%%
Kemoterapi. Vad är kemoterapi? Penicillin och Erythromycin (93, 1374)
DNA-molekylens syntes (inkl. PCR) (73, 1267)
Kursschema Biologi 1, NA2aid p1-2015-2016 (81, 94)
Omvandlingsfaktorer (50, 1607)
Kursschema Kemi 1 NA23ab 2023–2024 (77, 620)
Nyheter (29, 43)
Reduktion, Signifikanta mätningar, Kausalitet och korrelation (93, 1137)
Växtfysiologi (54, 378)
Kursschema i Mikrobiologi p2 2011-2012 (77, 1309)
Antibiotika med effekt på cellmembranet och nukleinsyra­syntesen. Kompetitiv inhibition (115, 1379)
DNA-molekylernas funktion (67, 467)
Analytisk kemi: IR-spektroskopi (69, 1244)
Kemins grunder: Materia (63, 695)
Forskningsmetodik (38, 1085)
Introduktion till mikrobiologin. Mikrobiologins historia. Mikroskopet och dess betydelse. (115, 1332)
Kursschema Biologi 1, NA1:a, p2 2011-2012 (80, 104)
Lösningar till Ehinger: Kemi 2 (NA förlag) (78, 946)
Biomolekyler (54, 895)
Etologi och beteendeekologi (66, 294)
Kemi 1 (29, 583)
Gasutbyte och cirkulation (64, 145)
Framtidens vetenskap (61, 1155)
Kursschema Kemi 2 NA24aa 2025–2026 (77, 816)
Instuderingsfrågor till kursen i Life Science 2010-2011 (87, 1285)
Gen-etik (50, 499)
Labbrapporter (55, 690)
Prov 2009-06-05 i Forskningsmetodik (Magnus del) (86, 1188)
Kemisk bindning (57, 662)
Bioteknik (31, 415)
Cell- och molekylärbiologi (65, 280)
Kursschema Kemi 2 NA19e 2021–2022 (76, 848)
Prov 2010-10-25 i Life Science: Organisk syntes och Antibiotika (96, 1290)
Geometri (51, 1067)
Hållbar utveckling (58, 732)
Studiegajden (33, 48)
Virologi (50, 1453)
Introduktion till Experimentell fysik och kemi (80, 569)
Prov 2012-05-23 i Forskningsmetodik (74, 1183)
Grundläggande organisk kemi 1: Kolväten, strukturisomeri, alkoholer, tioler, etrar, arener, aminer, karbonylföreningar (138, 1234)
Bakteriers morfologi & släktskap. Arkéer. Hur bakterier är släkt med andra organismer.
%%
**Exercise**:
If a line in the records has the word "Introduktion", copy that line.

**Written answer**:
Introduktion till mikrobiologin. Mikrobiologins historia. Mikroskopet och dess betydelse. (115, 1332)
Introduktion till Experimentell fysik och kemi (80, 569)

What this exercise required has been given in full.